* Begin *

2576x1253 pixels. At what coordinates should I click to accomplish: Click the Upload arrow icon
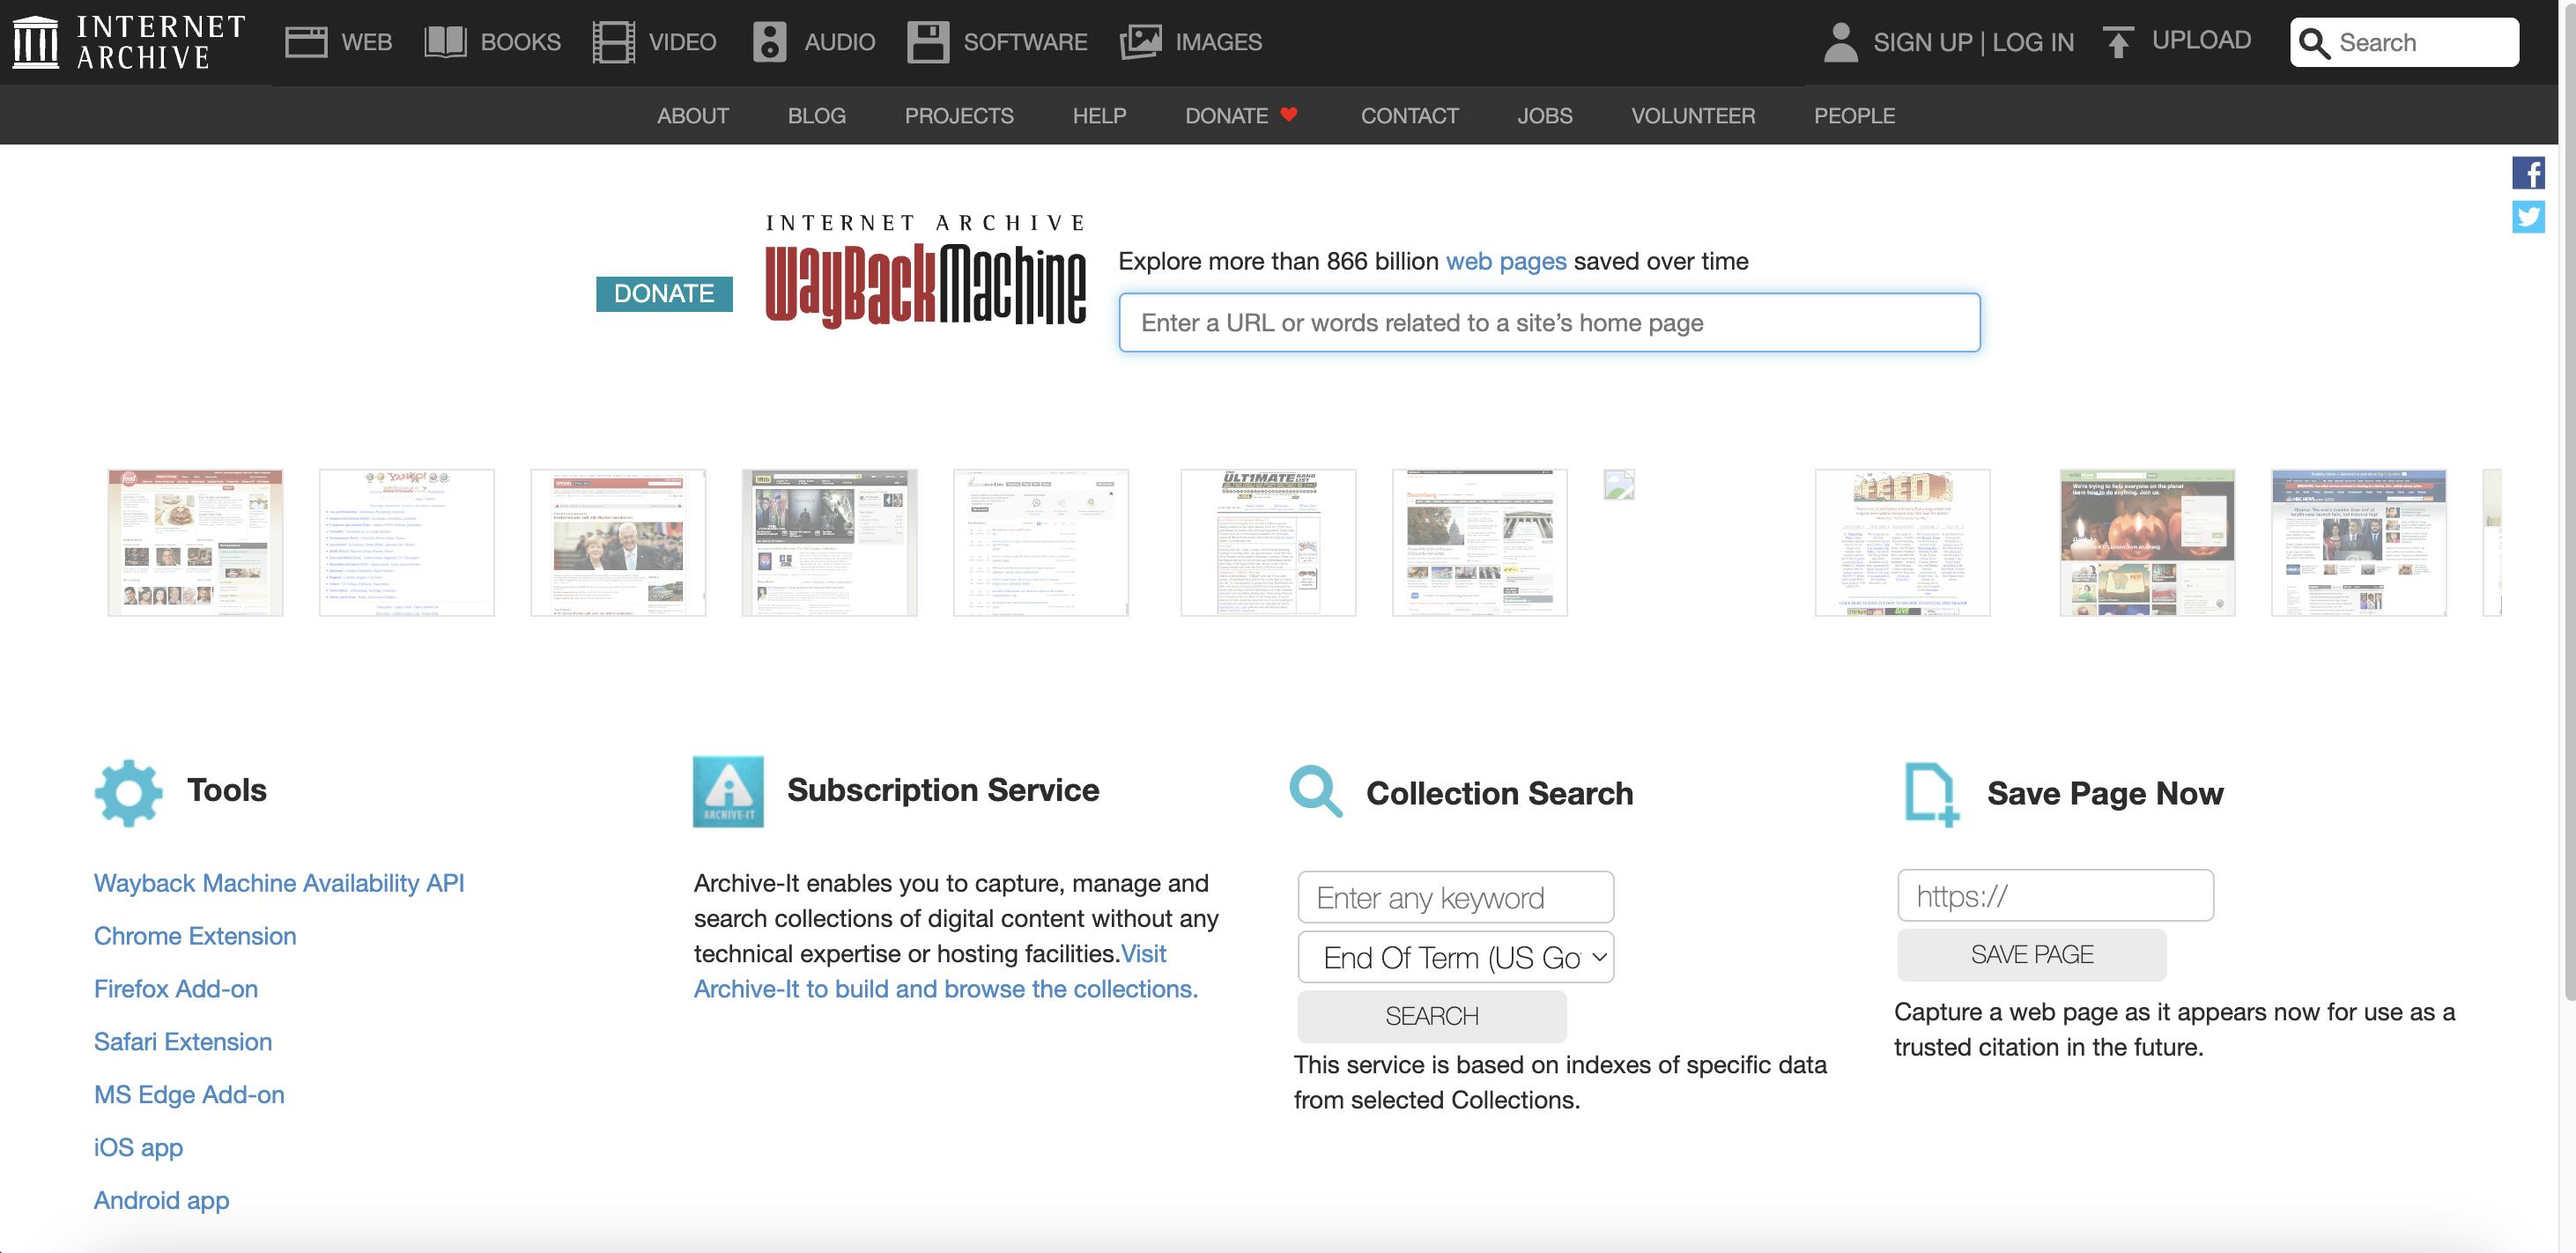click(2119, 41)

* End *
* Begin *

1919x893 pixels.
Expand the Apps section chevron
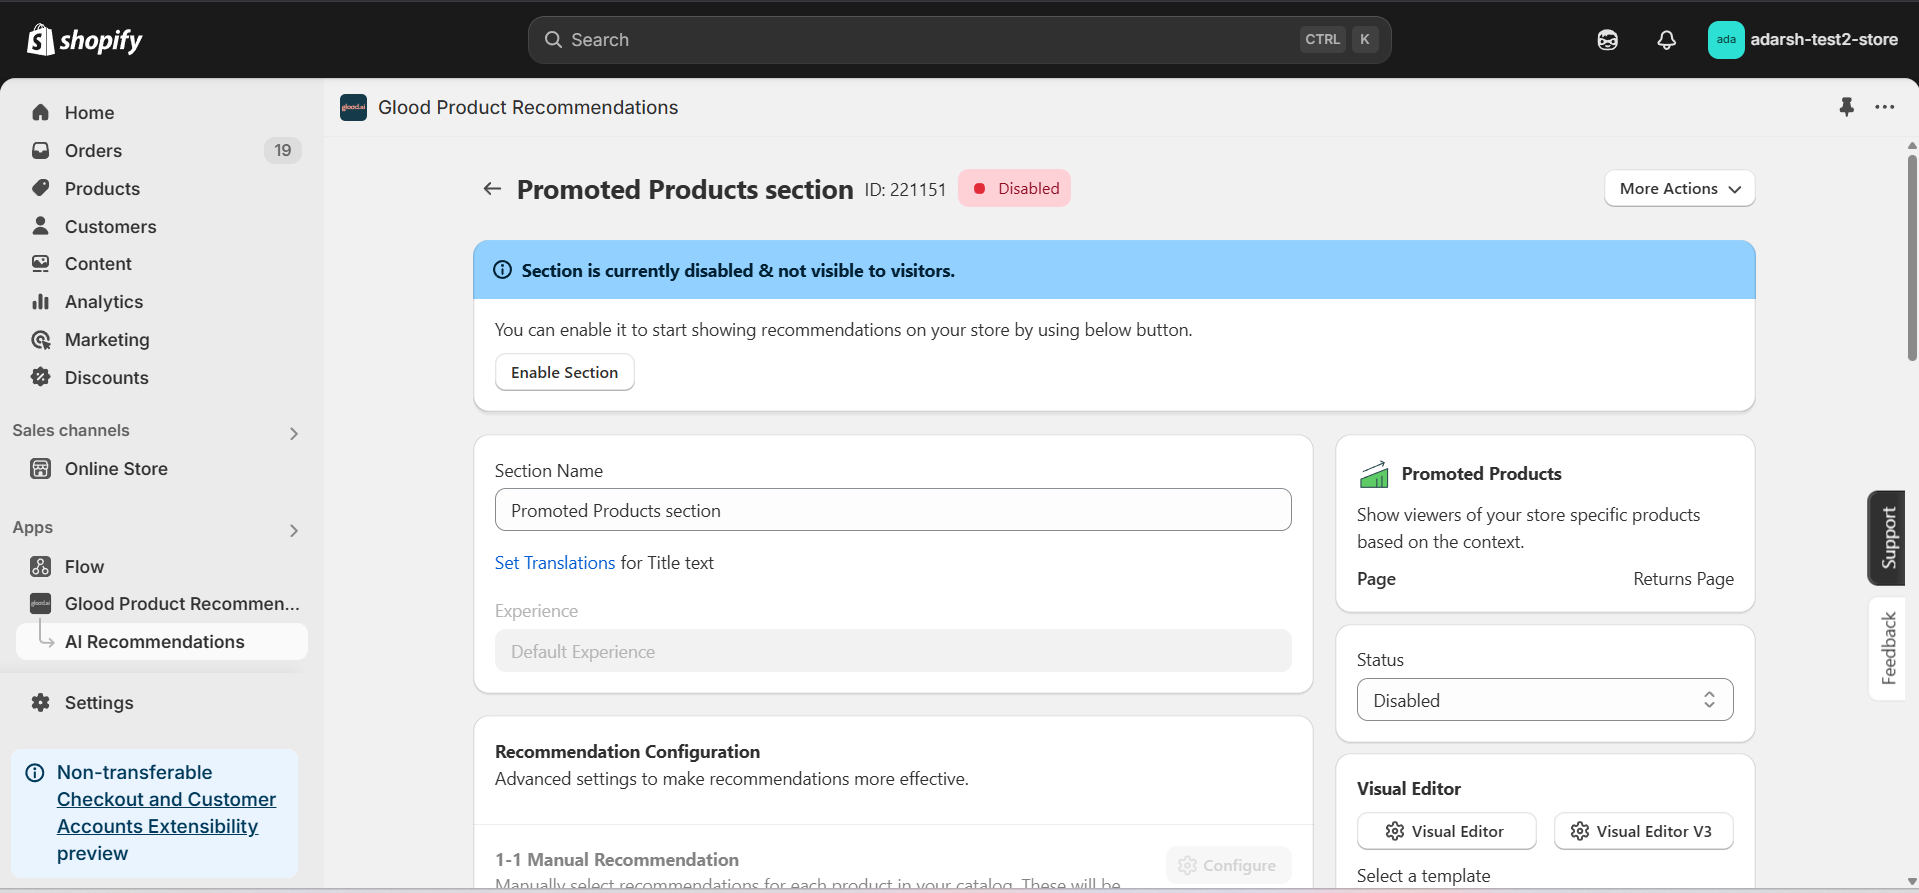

* End *
* Begin *

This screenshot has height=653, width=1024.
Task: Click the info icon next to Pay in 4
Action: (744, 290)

* End *

CHALLENGE:
Lay out the lines from the one containing "2576x1253 pixels. At" through the one containing "click(2119, 41)", both included, as a numbered list. Skip any blank lines, and leave the pictures out.

SOLUTION FOR THIS TASK:
1. 2576x1253 pixels. At what coordinates should I click to accomplish: Click the Upload arrow icon
2. click(2119, 41)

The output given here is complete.